SB+, SB2) are separated. This composite signal (SB+, SB2) is passed through the first high-pass filter 22B and! 10-pass filter 21B,
The first high-pass filter 22B separates the signal into a signal SB2, and the first low-pass filter 21B separates into a signal S81.

Such an action transfers the signal from filter 2B to filter 2
The same applies to the case of sending toward Δ.

In this example, the loss from sending the signal SAh of each band through the filter 2A to the signal SB obtained through the coaxial cable filter 2B was examined under the same conditions as the conventional frequency separation filter circuit. is an explanatory diagram of FIG. 3.

As can be understood from this figure, the center frequency is 2 (M
Hz), the signal path is SA, -3B.

Since the number of pass filters is 6, the total filter loss is 9CdB], and the loss of the coaxial cable 1 is 5[:dB], resulting in a total loss of 11[dB]. On the other hand, the center frequency is 43 [MHz
), the signal path is SA, →SB, and the number of pass filters is 4, so the total filter loss is 6 [dB], and the loss of coaxial cable 1 is 28 [dB].
[dB], resulting in a total loss of 34 [dB]. And the frequencies between these are also as shown in Figure 3.
It will show the total loss of each.

As mentioned above, in this embodiment, the loss of the coaxial cable 1,
It can be seen that since the filter loss has a value in the opposite direction to the change in the center frequency, the total loss is averaged and the absolute value of the loss is also reduced.

Although the above embodiment has been described in the case of four human input signals/output signals, it goes without saying that the present invention is not limited to this, and can be configured as long as there are three or more input signals/output signals.

〔Effect of the invention〕

As explained above, the present invention allows low-frequency signals to pass through a large number of filters, high-frequency signals to pass through a small number of filters, and suppresses the loss associated with high-frequency signals passing through a certain number of filters. Therefore, it is possible to average out the loss depending on the frequency band, reduce the loss in the high frequency band, and facilitate the design of the compensation circuit.
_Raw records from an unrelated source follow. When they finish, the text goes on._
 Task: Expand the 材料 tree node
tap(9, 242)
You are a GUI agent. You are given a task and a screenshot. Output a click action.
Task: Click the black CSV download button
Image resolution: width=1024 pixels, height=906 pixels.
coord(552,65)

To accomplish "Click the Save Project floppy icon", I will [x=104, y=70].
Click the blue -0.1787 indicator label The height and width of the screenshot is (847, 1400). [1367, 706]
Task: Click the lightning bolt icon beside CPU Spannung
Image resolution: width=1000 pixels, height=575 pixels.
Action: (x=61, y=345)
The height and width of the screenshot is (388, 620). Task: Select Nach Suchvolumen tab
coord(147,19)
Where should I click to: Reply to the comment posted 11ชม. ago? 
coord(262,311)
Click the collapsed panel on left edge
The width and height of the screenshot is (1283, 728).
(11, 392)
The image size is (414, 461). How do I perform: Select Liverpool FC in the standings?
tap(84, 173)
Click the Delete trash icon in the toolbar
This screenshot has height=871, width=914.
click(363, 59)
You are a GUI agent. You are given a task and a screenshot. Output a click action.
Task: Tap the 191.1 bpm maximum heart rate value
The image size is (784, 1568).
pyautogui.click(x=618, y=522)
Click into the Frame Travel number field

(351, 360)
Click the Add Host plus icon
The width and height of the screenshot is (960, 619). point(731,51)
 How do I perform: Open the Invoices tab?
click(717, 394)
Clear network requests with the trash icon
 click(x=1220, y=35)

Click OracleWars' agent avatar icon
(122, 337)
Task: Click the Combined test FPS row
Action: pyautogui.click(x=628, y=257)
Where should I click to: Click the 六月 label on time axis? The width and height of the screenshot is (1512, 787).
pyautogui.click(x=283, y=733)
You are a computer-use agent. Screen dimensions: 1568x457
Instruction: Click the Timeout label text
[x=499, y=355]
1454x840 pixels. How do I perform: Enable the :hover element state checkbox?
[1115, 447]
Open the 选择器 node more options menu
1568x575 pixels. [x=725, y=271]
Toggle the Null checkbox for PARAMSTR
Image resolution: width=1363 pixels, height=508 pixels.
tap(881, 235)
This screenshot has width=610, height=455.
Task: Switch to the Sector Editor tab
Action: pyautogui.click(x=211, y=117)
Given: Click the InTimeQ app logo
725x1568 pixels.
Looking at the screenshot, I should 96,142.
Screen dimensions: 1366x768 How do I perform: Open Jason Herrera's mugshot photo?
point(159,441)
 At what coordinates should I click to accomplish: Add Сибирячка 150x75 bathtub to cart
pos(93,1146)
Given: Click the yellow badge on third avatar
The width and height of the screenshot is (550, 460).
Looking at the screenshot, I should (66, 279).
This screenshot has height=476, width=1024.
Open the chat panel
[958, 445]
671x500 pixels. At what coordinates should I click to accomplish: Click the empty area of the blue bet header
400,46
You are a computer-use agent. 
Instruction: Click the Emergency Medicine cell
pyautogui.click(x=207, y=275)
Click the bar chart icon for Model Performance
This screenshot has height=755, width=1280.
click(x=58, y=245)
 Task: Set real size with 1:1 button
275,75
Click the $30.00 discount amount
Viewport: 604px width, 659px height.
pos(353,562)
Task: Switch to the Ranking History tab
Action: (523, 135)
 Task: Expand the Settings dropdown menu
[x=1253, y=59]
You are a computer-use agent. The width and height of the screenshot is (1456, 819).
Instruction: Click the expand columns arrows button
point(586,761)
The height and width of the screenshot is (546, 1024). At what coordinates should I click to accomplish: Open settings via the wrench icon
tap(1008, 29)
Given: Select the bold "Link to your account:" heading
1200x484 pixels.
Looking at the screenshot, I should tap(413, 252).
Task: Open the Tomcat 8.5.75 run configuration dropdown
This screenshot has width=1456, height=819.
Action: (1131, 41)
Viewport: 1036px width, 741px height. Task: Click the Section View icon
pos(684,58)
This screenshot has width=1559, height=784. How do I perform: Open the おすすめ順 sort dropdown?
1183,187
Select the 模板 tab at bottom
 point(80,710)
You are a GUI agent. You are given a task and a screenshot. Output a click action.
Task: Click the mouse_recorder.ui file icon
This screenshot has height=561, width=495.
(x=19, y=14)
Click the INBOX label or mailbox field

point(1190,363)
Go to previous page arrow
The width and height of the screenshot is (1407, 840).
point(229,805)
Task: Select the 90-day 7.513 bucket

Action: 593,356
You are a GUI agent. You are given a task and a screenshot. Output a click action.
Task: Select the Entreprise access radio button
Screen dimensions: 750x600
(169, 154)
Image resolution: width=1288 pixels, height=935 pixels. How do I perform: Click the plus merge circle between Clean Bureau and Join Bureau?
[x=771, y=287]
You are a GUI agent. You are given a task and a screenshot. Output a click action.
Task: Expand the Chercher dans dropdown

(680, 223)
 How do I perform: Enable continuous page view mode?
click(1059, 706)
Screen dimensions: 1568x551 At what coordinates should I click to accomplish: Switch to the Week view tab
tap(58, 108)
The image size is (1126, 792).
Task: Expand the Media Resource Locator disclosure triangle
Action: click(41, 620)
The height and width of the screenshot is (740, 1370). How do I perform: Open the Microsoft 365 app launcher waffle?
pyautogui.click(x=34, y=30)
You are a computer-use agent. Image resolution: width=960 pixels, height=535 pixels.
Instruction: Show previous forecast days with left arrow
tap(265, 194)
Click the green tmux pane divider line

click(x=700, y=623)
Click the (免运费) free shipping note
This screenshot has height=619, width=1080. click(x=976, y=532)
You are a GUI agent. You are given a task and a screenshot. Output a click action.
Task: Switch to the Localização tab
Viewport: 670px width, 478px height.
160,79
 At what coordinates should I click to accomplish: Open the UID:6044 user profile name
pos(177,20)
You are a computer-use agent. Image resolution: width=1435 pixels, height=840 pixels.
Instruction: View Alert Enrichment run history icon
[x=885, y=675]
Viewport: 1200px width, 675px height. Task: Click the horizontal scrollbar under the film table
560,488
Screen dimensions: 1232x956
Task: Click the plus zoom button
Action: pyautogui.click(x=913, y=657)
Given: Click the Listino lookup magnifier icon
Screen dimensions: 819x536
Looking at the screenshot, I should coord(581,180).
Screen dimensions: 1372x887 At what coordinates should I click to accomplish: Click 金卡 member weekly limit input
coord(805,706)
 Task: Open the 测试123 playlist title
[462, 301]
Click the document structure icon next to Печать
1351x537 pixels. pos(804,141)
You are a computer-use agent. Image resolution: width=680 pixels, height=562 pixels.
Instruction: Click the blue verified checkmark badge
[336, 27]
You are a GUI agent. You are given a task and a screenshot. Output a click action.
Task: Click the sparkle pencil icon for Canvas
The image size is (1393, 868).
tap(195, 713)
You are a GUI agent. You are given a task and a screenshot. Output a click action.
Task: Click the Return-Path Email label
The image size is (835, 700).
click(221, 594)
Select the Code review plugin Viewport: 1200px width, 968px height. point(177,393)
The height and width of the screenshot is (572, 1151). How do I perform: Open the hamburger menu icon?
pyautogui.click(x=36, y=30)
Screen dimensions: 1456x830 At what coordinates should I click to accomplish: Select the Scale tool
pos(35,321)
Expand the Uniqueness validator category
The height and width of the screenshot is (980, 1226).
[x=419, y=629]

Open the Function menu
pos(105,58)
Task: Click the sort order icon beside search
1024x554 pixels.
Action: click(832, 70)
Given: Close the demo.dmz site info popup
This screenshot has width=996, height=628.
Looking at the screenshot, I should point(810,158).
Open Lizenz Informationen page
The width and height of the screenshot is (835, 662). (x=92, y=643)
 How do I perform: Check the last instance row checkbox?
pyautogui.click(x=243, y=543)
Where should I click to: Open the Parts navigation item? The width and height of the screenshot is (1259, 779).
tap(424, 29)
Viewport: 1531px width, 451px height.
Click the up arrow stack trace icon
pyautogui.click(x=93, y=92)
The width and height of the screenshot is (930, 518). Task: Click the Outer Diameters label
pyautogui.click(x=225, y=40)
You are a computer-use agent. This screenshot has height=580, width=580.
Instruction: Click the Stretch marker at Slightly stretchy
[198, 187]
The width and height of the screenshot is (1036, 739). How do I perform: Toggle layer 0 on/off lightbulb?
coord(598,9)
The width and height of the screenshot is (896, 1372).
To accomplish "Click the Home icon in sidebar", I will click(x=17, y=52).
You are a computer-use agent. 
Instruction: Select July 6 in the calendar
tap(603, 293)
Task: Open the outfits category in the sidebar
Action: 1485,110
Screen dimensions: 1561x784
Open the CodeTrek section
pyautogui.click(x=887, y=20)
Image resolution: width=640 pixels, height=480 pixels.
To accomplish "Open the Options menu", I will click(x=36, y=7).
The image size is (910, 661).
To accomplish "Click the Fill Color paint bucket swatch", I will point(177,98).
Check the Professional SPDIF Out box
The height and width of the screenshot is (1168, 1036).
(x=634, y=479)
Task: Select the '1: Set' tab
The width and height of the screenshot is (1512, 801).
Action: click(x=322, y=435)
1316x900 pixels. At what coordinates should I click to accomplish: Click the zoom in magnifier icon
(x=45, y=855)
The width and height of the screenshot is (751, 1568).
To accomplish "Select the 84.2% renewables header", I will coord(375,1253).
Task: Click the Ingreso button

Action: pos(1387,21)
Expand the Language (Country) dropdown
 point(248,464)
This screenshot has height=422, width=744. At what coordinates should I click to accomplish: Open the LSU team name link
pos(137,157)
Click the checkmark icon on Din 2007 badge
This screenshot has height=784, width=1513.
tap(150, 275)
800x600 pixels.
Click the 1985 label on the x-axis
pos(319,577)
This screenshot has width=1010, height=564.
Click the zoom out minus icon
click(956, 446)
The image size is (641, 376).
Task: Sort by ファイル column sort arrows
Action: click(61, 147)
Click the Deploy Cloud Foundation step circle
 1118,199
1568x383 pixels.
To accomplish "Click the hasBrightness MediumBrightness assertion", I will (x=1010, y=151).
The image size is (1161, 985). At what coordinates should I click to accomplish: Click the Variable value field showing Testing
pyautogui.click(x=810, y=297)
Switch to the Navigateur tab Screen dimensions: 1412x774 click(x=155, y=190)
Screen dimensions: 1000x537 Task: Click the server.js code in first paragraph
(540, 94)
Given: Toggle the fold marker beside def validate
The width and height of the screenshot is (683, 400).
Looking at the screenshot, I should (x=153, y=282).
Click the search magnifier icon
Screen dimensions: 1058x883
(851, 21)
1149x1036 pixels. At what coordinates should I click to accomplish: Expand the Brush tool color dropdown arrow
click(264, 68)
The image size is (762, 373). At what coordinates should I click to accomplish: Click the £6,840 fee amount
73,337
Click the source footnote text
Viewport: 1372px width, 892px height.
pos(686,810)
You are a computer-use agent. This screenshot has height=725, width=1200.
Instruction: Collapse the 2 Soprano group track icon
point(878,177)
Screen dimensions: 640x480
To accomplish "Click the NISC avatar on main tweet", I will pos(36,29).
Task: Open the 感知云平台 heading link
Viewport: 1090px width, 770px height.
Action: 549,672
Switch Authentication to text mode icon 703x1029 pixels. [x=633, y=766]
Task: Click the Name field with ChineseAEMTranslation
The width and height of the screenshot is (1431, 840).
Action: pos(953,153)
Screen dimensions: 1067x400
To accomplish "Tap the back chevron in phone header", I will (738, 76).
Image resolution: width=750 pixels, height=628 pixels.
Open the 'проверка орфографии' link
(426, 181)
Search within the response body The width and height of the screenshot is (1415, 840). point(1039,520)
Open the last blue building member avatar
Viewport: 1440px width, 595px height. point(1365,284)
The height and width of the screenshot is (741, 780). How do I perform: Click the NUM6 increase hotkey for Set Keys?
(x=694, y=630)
[Brief explanation of the drawing]

Fig. 1 is a circuit diagram showing an embodiment of the present invention, Fig. 2 is a circuit diagram showing a conventional example, Fig. 3 is an explanatory diagram shown to explain the present invention in detail, and Fig. 4 is a circuit diagram showing a conventional example. It is an explanatory diagram shown in order to explain an effect. 1...Coaxial cable, 2A, 2B...Filter, 21A, 21B...10th pass filter, 2
2A, 22B...First high-pass filter, 23
A, 23B...20th pass filter, 24A
, 24B... Second high-pass filter. Applicant NEC Corporation Agent Patent Attorney Umeo Yamauchi Figure 3, Figure 4

Claims (1)

[Claims] Filters that are symmetrically connected through the signal line that transmits the composite signal can combine signals of multiple bands and send the composite signal to the signal line, and also combine the signals of multiple bands from the composite signal sent through the signal line. In the frequency separation filter circuit, a side where signals in a low frequency band are processed is a first low-pass filter, a side where signals in a band higher than this signal are processed is a first high-pass filter,
The composite signal sides of both first filters are connected, and the side that processes the signal at the connection point on this composite signal side is used as a second low-pass filter, and the signal in a higher frequency band than the signal at the connection point on this composite signal side is processed. 1. A frequency separation filter circuit comprising at least a circuit configuration in which a second high-pass filter is used for processing the second filter, and the combined signal sides of both the second filters are connected.